Circulating Vitamin D Concentrations in Two Neighboring Populations With Markedly Different Incidence of Type 1 Diabetes
- Hanna Viskari, MD, PHD12,
- Anita Kondrashova, MD13,
- Pentti Koskela, PHD4,
- Mikael Knip, MD, PHD56 and
- Heikki Hyöty, MD, PHD12
- 1Department of Virology, University of Tampere, Tampere, Finland
- 2Department of Clinical Microbiology, Center for Laboratory Medicine, Tampere University Hospital, Tampere, Finland
- 3Department of Pediatrics, University of Petrozavodsk, Petrozavodsk, Russia
- 4National Health Institute, Oulu, Finland
- 5Department of Pediatrics, Tampere University Hospital, Tampere, Finland
- 6Hospital for Children and Adolescents, University of Helsinki, Helsinki, Finland
- Address correspondence to Hanna Viskari, MD, PhD, University of Tampere, Medical School/ FM3, 5th floor, Biokatu 10, 33520 Tampere, Finland. E-mail:
Recent studies have suggested that vitamin D deficiency may increase the risk of type 1 diabetes (1). In Finland, the incidence of type 1 diabetes is the highest in the world, while in the neighboring Karelian Republic of Russia, the incidence is approximately one-sixth that in Finland, despite no difference in HLA-conferred susceptibility (2). Thus, the reason(s) must be linked to environmental factors.
We assessed vitamin D status in the Russian Karelian and Finnish populations to determine whether vitamin D could play a role in the huge difference observed in diabetes incidence. The geographical location in terms of daily sunlight exposure is approximately the same in both populations (∼62–66°N). Circulating concentrations of 25-hydroxy (25-OH) vitamin D were analyzed using a commercial enzyme immunoassay kit (Immunodiagnostic Systems Limited, Boldon, U.K.) in cohorts representing the background population (schoolchildren and pregnant women). The schoolchildren series included 100 subjects from Finland and 100 subjects from Russian Karelia matched for age, sex, and month of sampling (mean age ± SD, 10.9 ± 1.7 years, 52% male subjects). Serum samples were collected during the years 1994–2000, and 86% were drawn during March–April. The series of pregnant women included 103 female subjects from Russian Karelia and 172 women from Finland matched for age and date of sampling (mean age 26.7 ± 5.3 years). Samples were collected at the end of the first trimester of pregnancy as a part of the routine prenatal follow-up during the year 2000, and 81% of them were drawn during October–December. The study was approved by the local ethical committees and the Finnish Maternity Cohort steering group. The study was carried out in accordance with the Declaration of Helsinki.

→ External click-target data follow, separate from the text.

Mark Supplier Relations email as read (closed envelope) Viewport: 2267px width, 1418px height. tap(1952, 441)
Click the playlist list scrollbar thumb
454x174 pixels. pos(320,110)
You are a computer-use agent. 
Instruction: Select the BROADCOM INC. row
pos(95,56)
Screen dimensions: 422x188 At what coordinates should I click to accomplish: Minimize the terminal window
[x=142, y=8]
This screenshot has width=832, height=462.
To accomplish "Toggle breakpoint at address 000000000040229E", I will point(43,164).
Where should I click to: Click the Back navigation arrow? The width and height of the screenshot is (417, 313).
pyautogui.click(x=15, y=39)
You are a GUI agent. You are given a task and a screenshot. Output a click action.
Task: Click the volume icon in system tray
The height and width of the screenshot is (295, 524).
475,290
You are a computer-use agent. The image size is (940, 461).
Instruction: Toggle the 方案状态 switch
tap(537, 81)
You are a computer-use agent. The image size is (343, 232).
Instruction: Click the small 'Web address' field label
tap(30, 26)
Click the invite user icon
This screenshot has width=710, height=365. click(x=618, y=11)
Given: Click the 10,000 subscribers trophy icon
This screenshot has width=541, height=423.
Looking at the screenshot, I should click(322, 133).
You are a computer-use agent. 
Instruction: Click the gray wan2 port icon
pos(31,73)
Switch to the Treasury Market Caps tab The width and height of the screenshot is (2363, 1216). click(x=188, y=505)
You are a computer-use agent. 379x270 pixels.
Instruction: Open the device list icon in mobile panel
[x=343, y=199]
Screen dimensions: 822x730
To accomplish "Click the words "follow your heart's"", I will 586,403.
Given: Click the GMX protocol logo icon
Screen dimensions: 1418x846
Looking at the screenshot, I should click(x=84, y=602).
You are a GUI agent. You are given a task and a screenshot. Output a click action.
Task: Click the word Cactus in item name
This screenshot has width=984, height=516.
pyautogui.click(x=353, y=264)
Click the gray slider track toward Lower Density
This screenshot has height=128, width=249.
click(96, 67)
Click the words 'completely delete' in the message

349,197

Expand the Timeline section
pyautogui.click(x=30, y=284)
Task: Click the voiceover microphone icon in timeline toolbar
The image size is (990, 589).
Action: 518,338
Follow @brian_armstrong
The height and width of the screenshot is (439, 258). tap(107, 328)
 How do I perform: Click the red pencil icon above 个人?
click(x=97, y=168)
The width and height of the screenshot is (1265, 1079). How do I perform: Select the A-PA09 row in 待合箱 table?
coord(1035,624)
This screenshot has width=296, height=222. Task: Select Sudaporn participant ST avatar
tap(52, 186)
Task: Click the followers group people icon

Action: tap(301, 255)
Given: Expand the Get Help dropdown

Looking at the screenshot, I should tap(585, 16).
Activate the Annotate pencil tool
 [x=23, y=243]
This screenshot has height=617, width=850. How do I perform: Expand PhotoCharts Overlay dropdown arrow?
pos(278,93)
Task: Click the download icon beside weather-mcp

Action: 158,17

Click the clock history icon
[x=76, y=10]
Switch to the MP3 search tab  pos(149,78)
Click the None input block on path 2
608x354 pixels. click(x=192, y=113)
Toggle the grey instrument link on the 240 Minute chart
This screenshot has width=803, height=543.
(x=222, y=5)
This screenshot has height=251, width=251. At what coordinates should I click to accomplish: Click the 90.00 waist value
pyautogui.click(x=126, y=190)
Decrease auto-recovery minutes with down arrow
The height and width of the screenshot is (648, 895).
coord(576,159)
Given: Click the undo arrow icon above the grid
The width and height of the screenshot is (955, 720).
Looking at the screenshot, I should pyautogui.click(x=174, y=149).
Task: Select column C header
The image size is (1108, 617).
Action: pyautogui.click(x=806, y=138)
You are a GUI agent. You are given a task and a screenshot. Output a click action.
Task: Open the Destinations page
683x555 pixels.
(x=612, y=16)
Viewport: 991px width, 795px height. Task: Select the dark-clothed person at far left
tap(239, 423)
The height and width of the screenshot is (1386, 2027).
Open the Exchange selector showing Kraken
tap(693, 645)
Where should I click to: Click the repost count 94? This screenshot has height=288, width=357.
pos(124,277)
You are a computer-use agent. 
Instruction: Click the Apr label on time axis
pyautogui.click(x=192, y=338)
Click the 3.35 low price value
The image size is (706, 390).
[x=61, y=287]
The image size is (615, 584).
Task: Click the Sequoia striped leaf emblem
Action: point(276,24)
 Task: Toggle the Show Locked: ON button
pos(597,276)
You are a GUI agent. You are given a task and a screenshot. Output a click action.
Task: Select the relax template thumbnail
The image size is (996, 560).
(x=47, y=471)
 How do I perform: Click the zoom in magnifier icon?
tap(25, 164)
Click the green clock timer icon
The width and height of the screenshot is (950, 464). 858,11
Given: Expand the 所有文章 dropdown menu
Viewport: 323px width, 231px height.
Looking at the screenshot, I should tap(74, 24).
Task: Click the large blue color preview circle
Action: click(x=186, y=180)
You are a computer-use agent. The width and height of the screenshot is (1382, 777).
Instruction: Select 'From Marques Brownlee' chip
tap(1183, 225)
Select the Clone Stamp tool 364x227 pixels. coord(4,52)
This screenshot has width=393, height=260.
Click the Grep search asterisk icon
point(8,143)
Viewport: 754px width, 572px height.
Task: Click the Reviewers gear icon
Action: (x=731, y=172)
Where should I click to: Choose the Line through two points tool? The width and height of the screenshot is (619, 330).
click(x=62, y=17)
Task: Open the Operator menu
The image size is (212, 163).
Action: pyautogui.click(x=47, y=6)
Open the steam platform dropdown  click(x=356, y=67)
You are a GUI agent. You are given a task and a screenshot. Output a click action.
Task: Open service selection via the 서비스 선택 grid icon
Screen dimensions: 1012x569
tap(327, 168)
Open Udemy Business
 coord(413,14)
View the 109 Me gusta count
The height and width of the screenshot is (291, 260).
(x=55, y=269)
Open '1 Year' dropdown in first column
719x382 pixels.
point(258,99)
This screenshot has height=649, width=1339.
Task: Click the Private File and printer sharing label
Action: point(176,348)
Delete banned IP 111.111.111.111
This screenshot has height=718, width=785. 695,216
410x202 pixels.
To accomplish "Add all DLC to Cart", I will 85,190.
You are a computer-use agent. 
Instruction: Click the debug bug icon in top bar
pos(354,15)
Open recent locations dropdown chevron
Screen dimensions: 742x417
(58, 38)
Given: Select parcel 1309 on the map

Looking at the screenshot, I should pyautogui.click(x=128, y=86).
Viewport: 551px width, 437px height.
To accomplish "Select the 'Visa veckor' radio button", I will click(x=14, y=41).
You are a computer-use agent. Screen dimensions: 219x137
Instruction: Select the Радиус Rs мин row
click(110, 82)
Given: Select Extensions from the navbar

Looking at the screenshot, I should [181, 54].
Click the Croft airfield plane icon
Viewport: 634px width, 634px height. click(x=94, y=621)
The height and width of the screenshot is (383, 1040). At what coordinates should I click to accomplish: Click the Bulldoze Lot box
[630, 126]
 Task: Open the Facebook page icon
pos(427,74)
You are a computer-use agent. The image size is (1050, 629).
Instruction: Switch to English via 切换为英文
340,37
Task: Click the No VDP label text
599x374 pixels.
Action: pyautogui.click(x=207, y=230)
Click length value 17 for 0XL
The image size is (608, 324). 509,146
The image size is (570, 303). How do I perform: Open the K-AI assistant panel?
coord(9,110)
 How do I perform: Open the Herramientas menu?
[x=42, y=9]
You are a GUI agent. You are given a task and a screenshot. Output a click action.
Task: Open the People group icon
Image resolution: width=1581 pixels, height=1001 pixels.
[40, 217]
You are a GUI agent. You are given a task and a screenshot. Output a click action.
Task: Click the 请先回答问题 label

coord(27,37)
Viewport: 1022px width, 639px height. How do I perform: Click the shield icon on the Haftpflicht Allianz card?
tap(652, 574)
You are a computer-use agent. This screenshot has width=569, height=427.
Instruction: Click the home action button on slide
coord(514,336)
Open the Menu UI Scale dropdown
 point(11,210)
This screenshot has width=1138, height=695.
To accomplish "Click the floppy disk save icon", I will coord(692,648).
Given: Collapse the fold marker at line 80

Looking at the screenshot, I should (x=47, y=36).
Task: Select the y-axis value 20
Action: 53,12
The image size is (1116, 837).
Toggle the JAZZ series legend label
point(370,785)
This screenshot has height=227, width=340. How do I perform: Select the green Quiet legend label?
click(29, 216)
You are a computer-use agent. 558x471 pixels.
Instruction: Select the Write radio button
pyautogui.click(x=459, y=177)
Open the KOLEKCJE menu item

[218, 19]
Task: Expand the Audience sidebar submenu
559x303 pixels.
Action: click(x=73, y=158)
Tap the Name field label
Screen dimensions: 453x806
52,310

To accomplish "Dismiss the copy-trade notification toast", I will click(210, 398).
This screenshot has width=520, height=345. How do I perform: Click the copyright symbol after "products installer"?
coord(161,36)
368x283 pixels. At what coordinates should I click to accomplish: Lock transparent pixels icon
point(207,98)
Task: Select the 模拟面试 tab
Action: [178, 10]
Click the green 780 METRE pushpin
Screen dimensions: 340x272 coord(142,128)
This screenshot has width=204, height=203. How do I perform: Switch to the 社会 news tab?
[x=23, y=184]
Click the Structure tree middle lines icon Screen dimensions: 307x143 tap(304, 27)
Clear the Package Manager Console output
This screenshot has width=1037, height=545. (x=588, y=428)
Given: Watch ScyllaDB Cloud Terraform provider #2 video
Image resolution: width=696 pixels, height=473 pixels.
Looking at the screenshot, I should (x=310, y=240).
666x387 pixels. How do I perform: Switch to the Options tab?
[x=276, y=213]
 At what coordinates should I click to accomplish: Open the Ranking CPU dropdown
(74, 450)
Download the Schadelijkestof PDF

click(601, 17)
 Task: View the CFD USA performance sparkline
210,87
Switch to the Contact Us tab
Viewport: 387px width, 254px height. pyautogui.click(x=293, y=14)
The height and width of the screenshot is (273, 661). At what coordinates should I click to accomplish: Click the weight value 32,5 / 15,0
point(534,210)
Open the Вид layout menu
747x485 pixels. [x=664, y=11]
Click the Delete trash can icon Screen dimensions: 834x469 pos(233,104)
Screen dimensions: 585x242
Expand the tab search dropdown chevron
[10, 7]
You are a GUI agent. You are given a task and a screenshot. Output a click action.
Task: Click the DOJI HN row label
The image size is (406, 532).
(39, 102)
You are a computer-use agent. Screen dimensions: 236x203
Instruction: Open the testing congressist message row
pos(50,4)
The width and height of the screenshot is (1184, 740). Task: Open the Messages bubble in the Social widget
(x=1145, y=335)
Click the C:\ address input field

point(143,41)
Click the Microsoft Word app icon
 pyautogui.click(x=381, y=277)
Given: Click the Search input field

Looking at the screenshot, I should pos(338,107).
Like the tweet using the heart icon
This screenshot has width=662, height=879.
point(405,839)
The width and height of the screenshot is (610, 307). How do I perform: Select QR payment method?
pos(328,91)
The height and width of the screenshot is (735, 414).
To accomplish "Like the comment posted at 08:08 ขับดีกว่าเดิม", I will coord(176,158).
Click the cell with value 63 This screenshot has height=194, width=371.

The median serum concentrations of 25-OH vitamin D were approximately the same in both countries among schoolchildren (35.0 in Karelia vs. 39.3 nmol/l in Finland, P = NS Wilcoxon test) and pregnant women (28.4 vs. 28.9 nmol/l, P = NS by conditional logistic regression test). Sex had no effect on vitamin D status among the schoolchildren. According to the previously suggested cutoff limit for vitamin D deficiency (serum 25-OH vitamin D <25 nmol/l) (3,4), the proportion of vitamin D–deficient subjects was not higher in Finland compared with Karelia (16 vs. 27% in schoolchildren, P = 0.091; 38 vs. 41% in pregnant women, P = NS, respectively).
The results suggest that circulating vitamin D concentrations do not differ markedly between Finland and Russian Karelia. Accordingly, vitamin D status may not contribute to the marked difference in the incidence of type 1 diabetes between the countries, and there must be other factors protecting the Karelian children from developing type 1 diabetes.
Nevertheless, vitamin D substitution remains an important issue in these countries, even beyond infancy, and regular substitution has long been recommended in both countries (5,6,7), especially during pregnancy, infancy, and the dark months of the year.
This study was supported by the Päivikki and Sakari Sohlberg Foundation, the Tuberculosis Foundation in Tampere, and the EU INCO-Copernicus program (contract number IC15-CT98-0316).
The EPIVIR Study Group is acknowledged for collaboration (8).